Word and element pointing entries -
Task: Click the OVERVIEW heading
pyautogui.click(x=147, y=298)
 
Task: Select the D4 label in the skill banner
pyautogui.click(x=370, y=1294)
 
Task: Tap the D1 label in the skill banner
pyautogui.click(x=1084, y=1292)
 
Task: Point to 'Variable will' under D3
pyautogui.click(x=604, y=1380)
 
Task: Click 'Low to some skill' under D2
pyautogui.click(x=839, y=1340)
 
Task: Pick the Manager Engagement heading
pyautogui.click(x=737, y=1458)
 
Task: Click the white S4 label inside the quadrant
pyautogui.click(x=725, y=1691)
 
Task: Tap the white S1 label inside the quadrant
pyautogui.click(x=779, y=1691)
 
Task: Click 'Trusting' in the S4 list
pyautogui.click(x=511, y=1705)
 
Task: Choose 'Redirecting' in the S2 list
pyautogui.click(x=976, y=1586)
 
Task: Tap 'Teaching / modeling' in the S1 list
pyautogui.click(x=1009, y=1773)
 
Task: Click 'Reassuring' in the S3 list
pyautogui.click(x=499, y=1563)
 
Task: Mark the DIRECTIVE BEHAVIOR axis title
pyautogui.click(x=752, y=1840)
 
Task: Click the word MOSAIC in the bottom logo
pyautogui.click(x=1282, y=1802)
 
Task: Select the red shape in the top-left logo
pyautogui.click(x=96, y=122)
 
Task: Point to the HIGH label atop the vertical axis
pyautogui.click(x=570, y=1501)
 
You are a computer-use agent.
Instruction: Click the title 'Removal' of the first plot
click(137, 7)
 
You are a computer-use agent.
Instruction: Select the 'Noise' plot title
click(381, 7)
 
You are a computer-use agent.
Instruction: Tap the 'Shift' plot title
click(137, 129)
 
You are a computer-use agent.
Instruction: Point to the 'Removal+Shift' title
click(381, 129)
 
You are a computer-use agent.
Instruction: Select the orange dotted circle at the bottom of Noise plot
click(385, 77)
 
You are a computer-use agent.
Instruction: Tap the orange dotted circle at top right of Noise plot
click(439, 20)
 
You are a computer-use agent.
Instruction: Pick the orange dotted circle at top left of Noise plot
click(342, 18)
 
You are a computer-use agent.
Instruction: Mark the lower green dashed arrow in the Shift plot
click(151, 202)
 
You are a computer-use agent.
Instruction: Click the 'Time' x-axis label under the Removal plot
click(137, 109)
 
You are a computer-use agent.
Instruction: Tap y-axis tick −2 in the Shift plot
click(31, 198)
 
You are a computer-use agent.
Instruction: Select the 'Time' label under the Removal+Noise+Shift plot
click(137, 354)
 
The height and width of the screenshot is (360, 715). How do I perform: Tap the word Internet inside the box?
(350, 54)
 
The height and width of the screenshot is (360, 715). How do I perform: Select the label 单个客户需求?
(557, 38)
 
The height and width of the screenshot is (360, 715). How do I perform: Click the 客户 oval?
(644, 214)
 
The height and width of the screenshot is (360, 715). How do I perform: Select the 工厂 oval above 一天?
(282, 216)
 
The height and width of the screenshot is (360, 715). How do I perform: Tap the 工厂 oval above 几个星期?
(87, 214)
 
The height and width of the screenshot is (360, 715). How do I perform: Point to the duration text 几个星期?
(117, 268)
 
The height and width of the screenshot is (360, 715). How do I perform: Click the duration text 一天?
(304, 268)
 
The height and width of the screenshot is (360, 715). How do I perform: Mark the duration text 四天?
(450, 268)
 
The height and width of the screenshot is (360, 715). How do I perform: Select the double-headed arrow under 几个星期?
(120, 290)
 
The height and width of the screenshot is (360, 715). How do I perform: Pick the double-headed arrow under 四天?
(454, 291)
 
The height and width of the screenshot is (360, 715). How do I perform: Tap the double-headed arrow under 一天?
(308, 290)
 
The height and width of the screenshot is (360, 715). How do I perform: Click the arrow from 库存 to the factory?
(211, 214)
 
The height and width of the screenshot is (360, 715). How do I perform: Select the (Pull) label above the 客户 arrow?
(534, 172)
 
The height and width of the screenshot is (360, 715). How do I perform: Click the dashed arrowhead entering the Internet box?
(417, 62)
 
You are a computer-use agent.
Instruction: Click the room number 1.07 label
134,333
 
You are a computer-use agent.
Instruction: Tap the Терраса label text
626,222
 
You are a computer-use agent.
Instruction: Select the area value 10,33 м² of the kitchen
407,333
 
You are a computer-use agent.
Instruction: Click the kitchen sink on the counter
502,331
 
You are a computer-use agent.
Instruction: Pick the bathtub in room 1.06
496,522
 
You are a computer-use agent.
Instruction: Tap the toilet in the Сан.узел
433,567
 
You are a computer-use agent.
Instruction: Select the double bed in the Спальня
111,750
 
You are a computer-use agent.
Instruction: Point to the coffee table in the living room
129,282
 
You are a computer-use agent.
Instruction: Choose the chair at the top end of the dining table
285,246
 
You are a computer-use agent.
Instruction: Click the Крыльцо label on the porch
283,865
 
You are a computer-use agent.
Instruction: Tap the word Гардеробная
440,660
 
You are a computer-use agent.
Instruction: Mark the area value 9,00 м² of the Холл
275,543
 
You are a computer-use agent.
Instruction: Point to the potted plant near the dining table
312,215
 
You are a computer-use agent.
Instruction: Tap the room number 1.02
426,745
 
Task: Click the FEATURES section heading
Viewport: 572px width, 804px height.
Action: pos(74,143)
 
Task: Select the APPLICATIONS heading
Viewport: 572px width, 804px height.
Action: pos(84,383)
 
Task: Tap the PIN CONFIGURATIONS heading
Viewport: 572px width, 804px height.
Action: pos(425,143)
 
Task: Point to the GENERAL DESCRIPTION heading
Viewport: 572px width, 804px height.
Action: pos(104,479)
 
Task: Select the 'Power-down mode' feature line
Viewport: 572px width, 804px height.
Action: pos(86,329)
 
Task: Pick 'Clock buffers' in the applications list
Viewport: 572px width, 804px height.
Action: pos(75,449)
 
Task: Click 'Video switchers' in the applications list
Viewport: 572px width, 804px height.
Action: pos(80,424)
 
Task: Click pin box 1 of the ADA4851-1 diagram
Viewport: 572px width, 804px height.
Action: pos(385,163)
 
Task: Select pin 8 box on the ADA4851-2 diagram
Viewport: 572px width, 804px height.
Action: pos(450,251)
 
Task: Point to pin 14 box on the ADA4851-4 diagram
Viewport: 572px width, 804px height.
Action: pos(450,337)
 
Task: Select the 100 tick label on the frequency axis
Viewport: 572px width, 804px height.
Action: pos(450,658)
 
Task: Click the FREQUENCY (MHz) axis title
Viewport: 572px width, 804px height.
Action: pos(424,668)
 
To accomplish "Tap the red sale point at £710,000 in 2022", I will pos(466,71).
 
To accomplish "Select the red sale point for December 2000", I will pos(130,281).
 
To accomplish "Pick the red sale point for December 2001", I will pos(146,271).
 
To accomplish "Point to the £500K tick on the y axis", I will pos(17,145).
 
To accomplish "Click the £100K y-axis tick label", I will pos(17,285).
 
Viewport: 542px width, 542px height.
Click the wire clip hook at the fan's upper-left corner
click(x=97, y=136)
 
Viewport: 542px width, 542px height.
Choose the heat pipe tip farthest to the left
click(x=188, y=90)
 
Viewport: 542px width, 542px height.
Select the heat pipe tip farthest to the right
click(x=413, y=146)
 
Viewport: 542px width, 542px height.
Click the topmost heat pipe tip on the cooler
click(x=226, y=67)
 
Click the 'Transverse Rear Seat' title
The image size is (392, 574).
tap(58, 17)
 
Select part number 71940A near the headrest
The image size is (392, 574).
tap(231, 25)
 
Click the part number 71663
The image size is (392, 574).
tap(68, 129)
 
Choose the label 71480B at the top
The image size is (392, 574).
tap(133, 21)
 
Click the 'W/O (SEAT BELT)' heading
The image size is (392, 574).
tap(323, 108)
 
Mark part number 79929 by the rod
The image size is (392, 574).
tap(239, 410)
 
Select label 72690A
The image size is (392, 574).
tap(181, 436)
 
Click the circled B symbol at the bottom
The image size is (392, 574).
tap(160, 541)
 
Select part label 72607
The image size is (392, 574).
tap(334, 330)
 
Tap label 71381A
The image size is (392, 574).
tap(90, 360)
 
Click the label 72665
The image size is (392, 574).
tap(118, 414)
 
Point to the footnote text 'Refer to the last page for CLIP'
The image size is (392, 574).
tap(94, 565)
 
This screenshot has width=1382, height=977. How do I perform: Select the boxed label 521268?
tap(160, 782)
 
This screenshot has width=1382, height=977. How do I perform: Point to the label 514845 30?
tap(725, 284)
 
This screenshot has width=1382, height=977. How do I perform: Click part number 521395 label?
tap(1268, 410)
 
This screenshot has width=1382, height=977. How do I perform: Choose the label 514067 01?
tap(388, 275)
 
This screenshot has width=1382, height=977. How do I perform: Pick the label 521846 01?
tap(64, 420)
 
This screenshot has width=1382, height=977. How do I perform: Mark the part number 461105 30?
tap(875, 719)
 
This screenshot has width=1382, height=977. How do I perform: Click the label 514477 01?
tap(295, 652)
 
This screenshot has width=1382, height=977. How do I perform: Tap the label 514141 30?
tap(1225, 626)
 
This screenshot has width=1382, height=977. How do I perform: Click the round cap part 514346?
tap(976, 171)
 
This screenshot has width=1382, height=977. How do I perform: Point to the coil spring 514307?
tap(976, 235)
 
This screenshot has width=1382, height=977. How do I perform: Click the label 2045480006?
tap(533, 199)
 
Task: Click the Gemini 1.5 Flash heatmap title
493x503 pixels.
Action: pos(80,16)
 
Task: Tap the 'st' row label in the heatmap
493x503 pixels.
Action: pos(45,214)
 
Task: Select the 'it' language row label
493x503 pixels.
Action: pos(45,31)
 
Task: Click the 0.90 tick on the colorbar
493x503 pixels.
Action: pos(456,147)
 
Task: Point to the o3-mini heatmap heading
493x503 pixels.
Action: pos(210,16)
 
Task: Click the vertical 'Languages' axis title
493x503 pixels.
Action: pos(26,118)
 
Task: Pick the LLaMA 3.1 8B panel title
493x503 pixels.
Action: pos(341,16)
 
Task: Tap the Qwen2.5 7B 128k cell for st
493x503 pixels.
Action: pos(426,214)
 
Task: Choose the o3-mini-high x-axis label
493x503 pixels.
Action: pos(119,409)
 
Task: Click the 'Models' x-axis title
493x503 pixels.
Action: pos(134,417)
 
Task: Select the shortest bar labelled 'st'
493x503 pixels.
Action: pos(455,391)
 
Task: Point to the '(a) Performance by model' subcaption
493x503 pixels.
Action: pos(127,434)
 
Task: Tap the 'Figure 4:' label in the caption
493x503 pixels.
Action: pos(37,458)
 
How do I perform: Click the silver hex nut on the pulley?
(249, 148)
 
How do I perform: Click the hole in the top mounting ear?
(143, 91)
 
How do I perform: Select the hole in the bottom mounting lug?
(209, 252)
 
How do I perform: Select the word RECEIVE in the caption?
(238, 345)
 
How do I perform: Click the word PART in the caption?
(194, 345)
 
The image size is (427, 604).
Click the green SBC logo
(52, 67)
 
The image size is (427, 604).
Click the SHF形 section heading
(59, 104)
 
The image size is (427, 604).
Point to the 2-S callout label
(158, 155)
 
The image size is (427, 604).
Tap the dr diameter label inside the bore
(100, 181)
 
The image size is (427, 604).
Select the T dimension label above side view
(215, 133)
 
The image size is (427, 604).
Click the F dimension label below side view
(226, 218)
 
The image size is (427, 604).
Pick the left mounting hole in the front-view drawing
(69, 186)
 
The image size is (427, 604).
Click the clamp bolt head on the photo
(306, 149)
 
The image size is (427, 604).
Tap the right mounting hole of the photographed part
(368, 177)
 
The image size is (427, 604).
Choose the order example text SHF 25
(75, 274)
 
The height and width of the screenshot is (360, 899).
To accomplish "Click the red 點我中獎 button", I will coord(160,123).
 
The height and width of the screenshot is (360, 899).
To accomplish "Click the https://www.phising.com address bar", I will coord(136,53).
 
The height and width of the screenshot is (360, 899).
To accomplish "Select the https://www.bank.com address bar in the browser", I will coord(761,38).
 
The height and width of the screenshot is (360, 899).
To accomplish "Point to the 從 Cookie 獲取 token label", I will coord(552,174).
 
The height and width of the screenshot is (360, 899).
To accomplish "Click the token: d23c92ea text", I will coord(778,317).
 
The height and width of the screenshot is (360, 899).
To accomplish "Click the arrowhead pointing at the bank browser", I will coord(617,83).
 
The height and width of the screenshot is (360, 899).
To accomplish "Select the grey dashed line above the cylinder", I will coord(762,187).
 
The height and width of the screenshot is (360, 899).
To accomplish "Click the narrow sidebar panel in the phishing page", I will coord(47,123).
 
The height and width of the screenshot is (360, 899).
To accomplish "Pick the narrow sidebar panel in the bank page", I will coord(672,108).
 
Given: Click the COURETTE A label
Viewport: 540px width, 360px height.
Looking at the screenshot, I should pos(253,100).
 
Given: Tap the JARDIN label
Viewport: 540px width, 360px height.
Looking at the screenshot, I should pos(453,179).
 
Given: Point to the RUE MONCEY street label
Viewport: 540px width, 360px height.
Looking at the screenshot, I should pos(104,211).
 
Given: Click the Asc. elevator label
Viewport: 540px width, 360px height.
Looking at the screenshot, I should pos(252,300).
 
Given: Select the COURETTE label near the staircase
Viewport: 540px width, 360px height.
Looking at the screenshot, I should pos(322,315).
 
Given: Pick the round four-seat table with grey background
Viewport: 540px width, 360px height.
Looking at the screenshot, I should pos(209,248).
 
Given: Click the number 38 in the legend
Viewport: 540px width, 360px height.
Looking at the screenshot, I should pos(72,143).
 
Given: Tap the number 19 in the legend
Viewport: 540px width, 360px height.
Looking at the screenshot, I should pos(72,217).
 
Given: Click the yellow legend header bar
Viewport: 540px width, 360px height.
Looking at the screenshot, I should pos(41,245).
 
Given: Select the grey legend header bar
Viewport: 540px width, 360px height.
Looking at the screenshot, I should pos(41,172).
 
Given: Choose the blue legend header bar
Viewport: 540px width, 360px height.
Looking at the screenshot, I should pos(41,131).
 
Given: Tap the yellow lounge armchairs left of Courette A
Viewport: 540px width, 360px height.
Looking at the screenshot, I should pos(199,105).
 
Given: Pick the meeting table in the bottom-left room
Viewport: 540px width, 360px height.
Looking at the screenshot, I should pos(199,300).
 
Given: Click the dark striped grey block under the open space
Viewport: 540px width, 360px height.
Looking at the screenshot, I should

Work to be completed -
Write out the stretch of records from the start through the line containing "click(31, 198)", requests included. Multiply every coordinate in the answers by 1.6 and round each to a whole number, with halves rounding up.

The answer -
Task: Click the OVERVIEW heading
pyautogui.click(x=235, y=477)
 
Task: Select the D4 label in the skill banner
pyautogui.click(x=592, y=2070)
 
Task: Tap the D1 label in the skill banner
pyautogui.click(x=1734, y=2067)
 
Task: Point to 'Variable will' under D3
pyautogui.click(x=966, y=2208)
 
Task: Click 'Low to some skill' under D2
pyautogui.click(x=1342, y=2144)
 
Task: Pick the Manager Engagement heading
pyautogui.click(x=1179, y=2333)
 
Task: Click the white S4 label inside the quadrant
pyautogui.click(x=1160, y=2706)
 
Task: Tap the white S1 label inside the quadrant
pyautogui.click(x=1246, y=2706)
 
Task: Click 'Trusting' in the S4 list
pyautogui.click(x=818, y=2728)
 
Task: Choose 'Redirecting' in the S2 list
pyautogui.click(x=1562, y=2538)
 
Task: Tap 'Teaching / modeling' in the S1 list
pyautogui.click(x=1614, y=2837)
 
Task: Click 'Reassuring' in the S3 list
pyautogui.click(x=798, y=2501)
 
Task: Mark the DIRECTIVE BEHAVIOR axis title
pyautogui.click(x=1203, y=2944)
 
Task: Click the word MOSAIC in the bottom logo
pyautogui.click(x=2051, y=2883)
 
Task: Select the red shape in the top-left logo
pyautogui.click(x=154, y=195)
 
Task: Point to the HIGH label atop the vertical axis
pyautogui.click(x=912, y=2402)
 
You are a computer-use agent.
Instruction: Click the title 'Removal' of the first plot
click(219, 11)
 
You are a computer-use agent.
Instruction: Select the 'Noise' plot title
click(610, 11)
 
You are a computer-use agent.
Instruction: Tap the 'Shift' plot title
click(219, 206)
 
You are a computer-use agent.
Instruction: Point to the 'Removal+Shift' title
click(610, 206)
 
You are a computer-use agent.
Instruction: Select the orange dotted circle at the bottom of Noise plot
click(616, 123)
 
You are a computer-use agent.
Instruction: Tap the orange dotted circle at top right of Noise plot
click(702, 32)
 
You are a computer-use agent.
Instruction: Pick the orange dotted circle at top left of Noise plot
click(547, 29)
 
You are a computer-use agent.
Instruction: Mark the lower green dashed arrow in the Shift plot
click(242, 323)
 
You are a computer-use agent.
Instruction: Click the 'Time' x-axis label under the Removal plot
click(219, 174)
 
You are a computer-use agent.
Instruction: Tap y-axis tick −2 in the Shift plot
click(50, 317)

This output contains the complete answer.